### PROBLEM DESCRIPTION
In the records below, copy out every line from the one containing "Click the CasinoLab logo" through the one containing "Action: [x=15, y=14]", both included, and nothing else.

### DATASET EXTRACT
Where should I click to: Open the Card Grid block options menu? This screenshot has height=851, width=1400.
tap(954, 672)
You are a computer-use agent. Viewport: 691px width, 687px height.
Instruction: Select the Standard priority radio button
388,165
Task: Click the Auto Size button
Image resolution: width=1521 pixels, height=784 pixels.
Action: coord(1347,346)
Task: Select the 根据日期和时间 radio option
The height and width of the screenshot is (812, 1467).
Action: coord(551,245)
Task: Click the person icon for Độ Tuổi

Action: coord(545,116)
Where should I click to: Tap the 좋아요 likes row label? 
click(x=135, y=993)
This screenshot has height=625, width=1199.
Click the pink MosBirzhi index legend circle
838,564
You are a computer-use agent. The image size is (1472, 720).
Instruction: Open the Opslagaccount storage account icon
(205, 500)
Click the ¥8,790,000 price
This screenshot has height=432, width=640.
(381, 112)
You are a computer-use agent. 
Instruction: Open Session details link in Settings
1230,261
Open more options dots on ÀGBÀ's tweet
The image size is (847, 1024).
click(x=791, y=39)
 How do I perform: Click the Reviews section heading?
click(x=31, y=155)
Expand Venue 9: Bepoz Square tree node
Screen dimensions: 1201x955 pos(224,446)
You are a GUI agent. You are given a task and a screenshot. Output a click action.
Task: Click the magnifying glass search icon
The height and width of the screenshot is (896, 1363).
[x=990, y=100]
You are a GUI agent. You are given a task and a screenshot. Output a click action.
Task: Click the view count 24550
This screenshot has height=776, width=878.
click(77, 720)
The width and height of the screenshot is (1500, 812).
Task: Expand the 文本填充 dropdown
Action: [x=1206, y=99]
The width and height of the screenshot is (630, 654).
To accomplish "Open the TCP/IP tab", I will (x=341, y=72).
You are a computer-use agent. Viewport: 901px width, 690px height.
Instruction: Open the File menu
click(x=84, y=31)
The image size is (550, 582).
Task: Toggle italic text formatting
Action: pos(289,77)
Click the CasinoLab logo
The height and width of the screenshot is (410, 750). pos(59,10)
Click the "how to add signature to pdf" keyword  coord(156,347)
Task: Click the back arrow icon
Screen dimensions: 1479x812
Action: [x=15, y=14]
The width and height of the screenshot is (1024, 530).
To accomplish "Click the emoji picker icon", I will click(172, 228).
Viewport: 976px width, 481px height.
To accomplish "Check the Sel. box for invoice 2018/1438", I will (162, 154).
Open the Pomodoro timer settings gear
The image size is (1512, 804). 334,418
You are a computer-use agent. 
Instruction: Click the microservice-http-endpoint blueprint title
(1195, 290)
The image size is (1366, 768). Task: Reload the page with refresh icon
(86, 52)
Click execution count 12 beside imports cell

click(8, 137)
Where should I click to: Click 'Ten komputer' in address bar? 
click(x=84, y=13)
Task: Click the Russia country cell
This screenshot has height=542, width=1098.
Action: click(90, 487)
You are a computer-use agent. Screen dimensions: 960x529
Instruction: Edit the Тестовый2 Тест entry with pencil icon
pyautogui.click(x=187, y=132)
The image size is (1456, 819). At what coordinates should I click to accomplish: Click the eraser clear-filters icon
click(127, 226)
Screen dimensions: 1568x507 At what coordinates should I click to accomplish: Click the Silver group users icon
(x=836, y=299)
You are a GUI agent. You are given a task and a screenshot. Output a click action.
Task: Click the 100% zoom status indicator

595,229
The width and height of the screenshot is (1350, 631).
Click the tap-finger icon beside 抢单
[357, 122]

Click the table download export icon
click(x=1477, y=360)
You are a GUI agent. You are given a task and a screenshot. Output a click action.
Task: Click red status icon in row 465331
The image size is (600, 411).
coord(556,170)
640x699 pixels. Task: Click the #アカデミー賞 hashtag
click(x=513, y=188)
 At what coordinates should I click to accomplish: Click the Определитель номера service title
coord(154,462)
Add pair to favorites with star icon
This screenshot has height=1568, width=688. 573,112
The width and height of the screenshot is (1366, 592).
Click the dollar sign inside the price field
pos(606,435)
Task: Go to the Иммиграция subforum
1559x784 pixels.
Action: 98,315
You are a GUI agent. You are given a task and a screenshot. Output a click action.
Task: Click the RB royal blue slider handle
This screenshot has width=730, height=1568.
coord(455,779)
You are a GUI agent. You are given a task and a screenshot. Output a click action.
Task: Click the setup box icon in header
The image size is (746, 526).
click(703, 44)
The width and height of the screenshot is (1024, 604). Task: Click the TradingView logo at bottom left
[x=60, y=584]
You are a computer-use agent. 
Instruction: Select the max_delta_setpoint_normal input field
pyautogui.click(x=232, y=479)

### THE ANSWER
Click the CasinoLab logo
The height and width of the screenshot is (410, 750). pos(59,10)
Click the "how to add signature to pdf" keyword  coord(156,347)
Task: Click the back arrow icon
Screen dimensions: 1479x812
Action: [x=15, y=14]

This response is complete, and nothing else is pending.